##### Data listing
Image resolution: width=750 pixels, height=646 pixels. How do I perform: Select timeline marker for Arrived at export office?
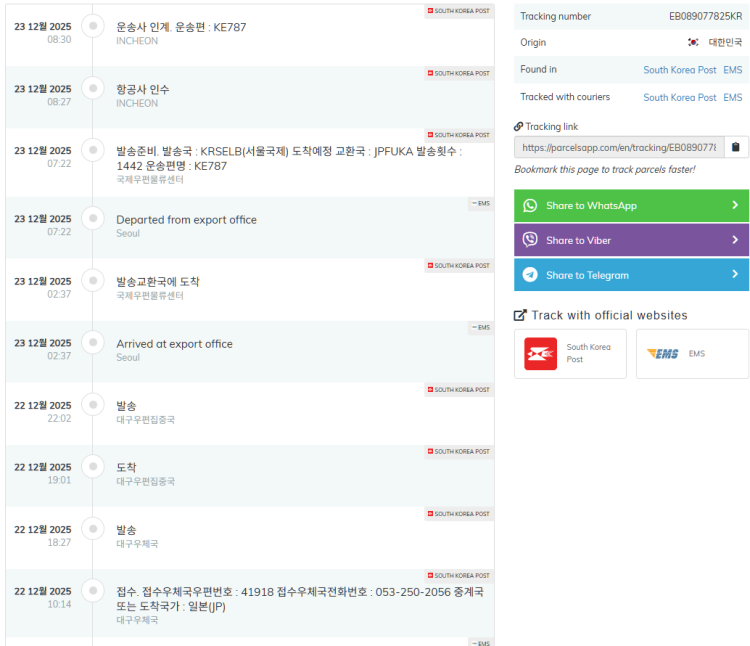pos(93,343)
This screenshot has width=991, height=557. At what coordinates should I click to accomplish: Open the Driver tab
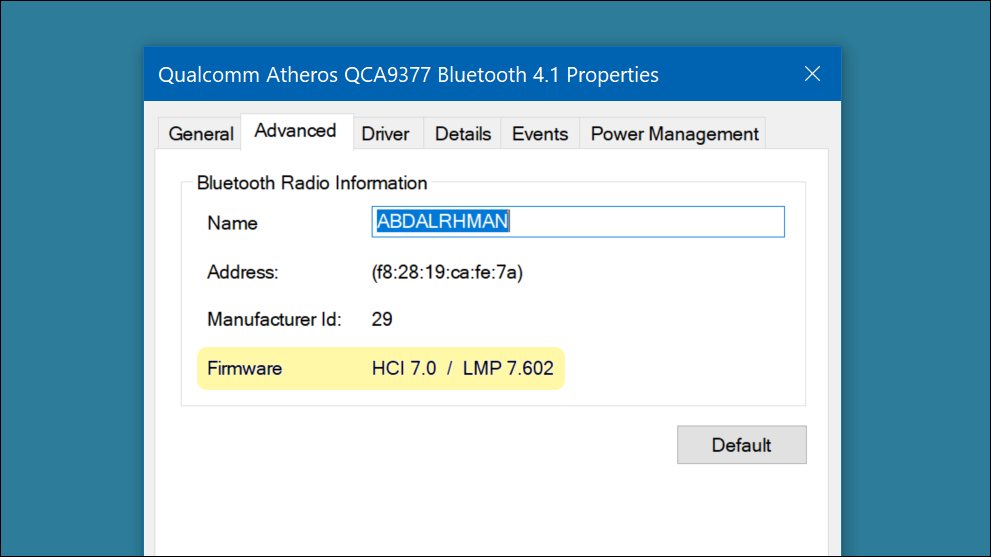386,134

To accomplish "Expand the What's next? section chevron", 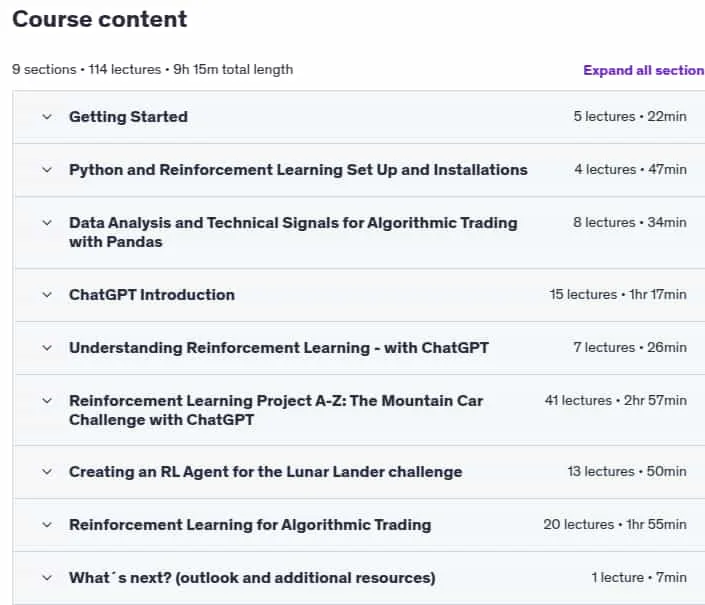I will click(x=47, y=578).
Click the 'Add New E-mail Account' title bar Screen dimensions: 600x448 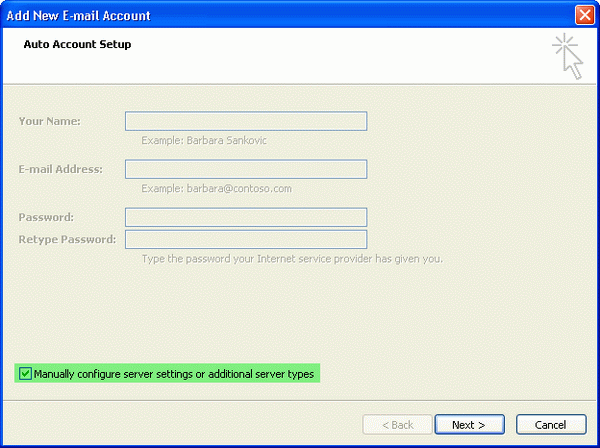(x=250, y=15)
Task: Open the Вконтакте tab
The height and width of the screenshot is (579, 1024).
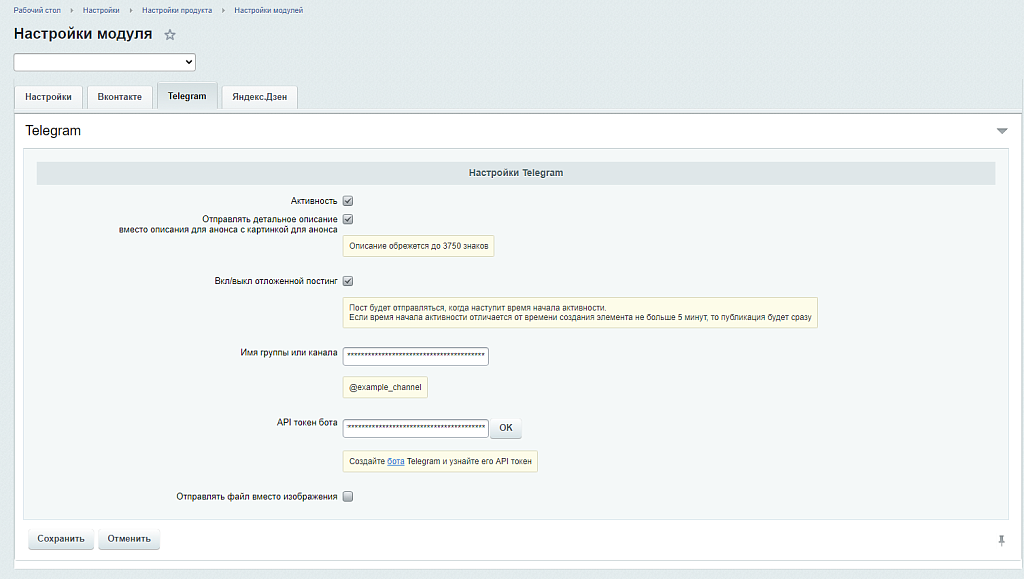Action: 120,97
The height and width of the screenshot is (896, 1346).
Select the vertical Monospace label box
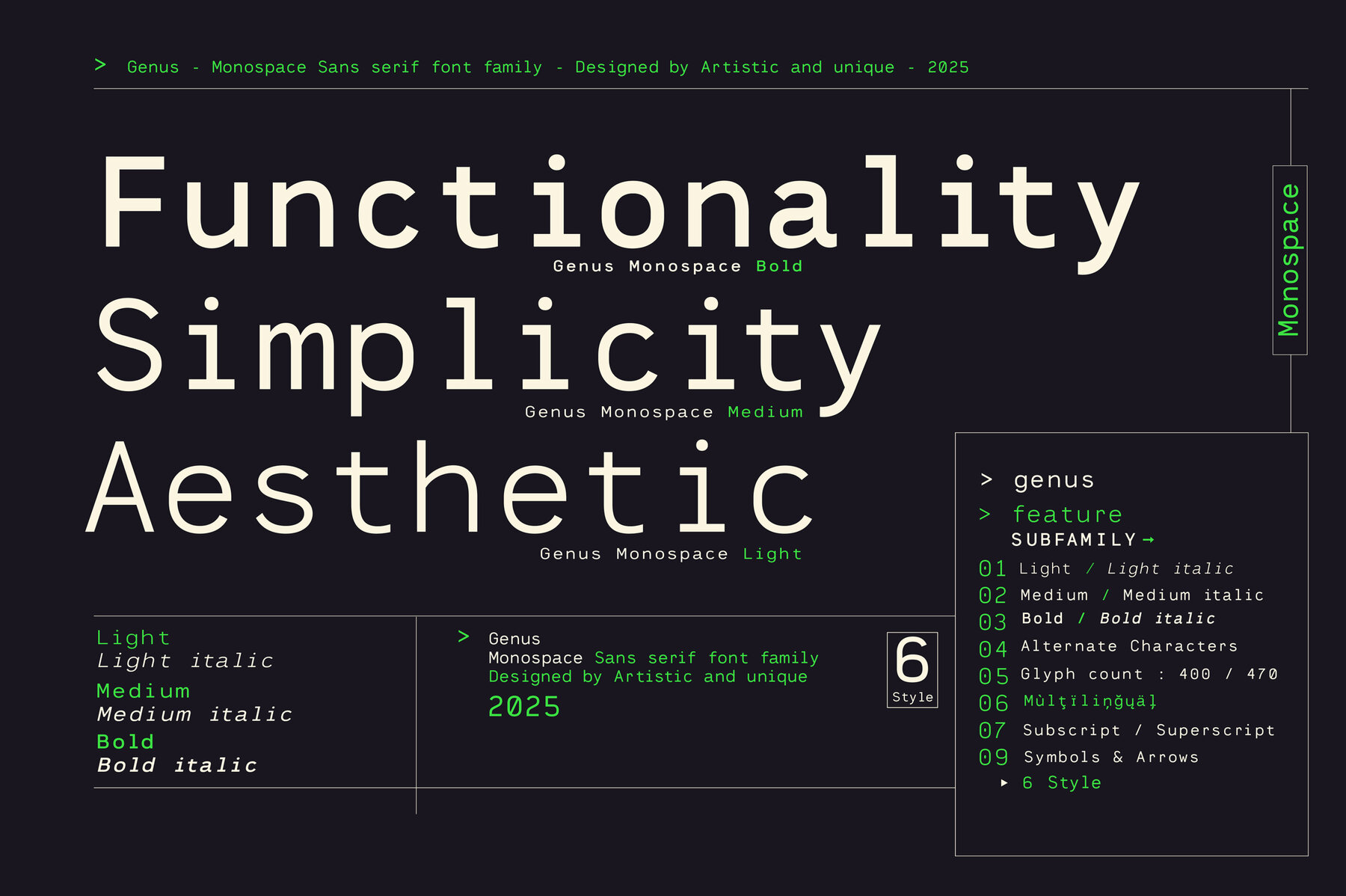click(x=1289, y=260)
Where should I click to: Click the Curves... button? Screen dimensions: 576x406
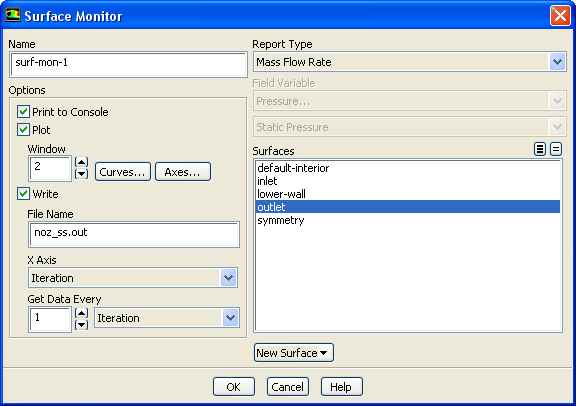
##########
## Work task
Leave every picture out and copy precisely the lines from the one containing "Task: Open the Вконтакте tab" through the last line of the data above, both ends included.

## Written solution
Task: Open the Вконтакте tab
The height and width of the screenshot is (579, 1024).
Action: 120,97
The height and width of the screenshot is (896, 1346).
Select the vertical Monospace label box
click(x=1289, y=260)
Where should I click to: Click the Curves... button? Screen dimensions: 576x406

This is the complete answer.